─── Material for this exercise ───

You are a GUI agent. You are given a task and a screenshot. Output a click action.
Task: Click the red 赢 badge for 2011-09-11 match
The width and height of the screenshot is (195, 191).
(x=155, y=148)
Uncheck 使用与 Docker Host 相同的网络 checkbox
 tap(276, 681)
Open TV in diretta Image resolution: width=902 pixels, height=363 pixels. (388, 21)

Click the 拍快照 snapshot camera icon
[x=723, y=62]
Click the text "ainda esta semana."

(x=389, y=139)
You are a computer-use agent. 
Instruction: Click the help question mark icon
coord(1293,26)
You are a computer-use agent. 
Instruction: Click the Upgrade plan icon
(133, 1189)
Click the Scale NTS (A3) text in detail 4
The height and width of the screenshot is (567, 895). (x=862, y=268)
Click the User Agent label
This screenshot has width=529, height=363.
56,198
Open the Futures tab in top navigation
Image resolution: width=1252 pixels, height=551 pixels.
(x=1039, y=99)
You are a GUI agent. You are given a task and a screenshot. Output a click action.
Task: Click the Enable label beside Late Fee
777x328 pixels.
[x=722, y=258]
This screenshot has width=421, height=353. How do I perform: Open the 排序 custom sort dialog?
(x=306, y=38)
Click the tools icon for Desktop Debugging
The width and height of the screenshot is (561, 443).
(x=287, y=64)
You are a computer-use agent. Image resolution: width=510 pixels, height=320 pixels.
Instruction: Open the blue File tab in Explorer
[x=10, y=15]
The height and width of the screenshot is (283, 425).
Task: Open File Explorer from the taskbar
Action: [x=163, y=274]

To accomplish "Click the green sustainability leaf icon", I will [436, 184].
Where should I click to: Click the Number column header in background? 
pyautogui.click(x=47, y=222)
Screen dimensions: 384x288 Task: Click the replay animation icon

───

About this exercise: Only the lines from the one with "777x328 pixels." to the end of the listing are wanted. Print them exactly, keeping both ends.

Result below:
777x328 pixels.
[x=722, y=258]
This screenshot has width=421, height=353. How do I perform: Open the 排序 custom sort dialog?
(x=306, y=38)
Click the tools icon for Desktop Debugging
The width and height of the screenshot is (561, 443).
(x=287, y=64)
You are a computer-use agent. Image resolution: width=510 pixels, height=320 pixels.
Instruction: Open the blue File tab in Explorer
[x=10, y=15]
The height and width of the screenshot is (283, 425).
Task: Open File Explorer from the taskbar
Action: [x=163, y=274]

To accomplish "Click the green sustainability leaf icon", I will [436, 184].
Where should I click to: Click the Number column header in background? 
pyautogui.click(x=47, y=222)
Screen dimensions: 384x288 Task: Click the replay animation icon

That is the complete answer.